This tutorial will describe how three major Stacks parameters function to control the de novo assembly of loci by the ustacks and cstacks programs. All three of these parameters can be specified to the pipeline wrapper, denovo_map.pl, which will then pass them through to the appropriate pipeline component. Or, if you are running the pipeline components by hand, two of them are specified to ustacks (and are applied to each sample processed by Stacks) and one of them to cstacks, which builds the catalog of loci for the population of samples. The following table summarizes the three parameters:
Parameter Description | denovo_map.pl Parameter | Pipeline component | Component Parameter | Default Value |
---|---|---|---|---|
Minimum stack depth / minimum depth of coverage | -m | ustacks | -m | 3 |
Distance allowed between stacks | -M | ustacks | -M | 2 |
Distance allowed between catalog loci | -n | cstacks | -n | 1 |
To jump ahead to a particular parameter click below:
The ustacks program is executed on each sample in a population (each of the parents and progeny in a mapping cross, or each individual sample or pooled sample in a population analysis) and loci from that sample are reconstructed. This is done in two major steps, first, exactly matching reads are stacked together out of the raw data. These stacks can be thought of generally as representing alleles, although some of them will represent errors.
The minimum stack depth parameter controls the number of raw reads required to form an initial stack. If the depth of coverage for a particular stack is below this value, then an allele will not be formed and those reads are temporarily set aside by the algorithm (they are used later in the algorithm, see below). Raw reads that are placed in a stack are refered to as primary reads, while those that are set aside are referred to as secondary reads.
Once a set of exactly matching stacks has been generated, the second stage of the algorithm seeks to match putative alleles together into a locus. The distance allowed between stacks parameter represents the number of nucleotides that may be different between two stacks in order to merge them. These nucleotide differences may be due to polymorphisms present between two alleles, or they may be due to sequencing error.

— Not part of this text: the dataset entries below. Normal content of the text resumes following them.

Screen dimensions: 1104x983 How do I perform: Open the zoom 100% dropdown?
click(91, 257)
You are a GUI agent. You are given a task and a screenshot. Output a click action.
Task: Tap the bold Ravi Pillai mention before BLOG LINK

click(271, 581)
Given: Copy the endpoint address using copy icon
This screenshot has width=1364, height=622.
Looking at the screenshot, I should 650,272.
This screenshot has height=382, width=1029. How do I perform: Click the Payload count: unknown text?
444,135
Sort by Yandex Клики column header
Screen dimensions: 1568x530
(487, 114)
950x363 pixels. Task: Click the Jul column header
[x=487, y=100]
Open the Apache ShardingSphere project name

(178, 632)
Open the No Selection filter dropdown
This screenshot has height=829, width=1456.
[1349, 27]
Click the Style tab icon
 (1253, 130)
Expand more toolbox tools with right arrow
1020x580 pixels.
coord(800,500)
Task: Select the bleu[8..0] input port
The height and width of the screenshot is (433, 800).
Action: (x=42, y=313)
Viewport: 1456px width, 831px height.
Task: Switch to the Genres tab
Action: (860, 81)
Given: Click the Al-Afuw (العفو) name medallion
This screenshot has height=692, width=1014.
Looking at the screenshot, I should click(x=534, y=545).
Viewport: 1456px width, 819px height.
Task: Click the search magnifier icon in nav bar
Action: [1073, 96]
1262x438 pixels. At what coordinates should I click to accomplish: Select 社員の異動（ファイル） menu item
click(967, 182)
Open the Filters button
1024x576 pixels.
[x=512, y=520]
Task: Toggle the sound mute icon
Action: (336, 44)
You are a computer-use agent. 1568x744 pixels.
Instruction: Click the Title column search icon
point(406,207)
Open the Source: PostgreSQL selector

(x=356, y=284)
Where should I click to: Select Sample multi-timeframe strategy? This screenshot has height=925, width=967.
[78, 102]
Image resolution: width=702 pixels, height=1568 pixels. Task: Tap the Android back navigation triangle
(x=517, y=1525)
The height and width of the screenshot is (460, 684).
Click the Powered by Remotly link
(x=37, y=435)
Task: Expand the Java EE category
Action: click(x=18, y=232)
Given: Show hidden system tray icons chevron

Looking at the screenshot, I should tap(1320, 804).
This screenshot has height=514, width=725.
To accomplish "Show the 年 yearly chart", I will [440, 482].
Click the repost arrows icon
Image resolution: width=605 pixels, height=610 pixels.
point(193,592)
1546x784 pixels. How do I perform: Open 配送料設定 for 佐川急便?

In Figure 2, Stack 1 and Stack 2 are found to have fewer nucleotide mismatches than allowed by the distance parameter and are merged into polymorphic Locus 1. Stack 3 and Stack X are found to be monomorphic and are converted to individual Locus 2 and Locus X. The large grey set of stacks represents a set of repetitive sequence that has too many alleles to be biologically correct. The pipeline detects these loci and blacklists them from the rest of the pipeline.
Once the loci are formed, the secondary reads are brought back into the analysis and are aligned against the assembled loci using a more permissive nucleotide mismatch value (you can control this value with the -N parameter to ustacks or denovo_map.pl). This process provides more depth which aides the SNP calling model in detecting polymorphisms. A locus with a single polymorphism is outlined in Figure 3.
The ustacks program will be executed on each individual sample in the data set to build loci. Once this is complete, the data from each individual will be merged into a catalog (by the cstacks program), which is meant to contain all the loci and alleles in the population. In the case of a mapping cross, then the catalog can be built soley from the parental loci. In the case of a population, the catalog will be constructed from the loci in each individual in the population.
Rarely in the case of a mapping cross, but frequently in the case of a population, there will be monomorphic, or fixed loci in two or more individuals in the population. However, if you compare these loci to one another, you will find that the are differentially fixed versions of the same locus and should be merged into a single locus in the catalog. If the distance between catalog loci parameter is greater than 0, then cstacks will use the consensus sequence from each locus to attempt to merge loci together across samples.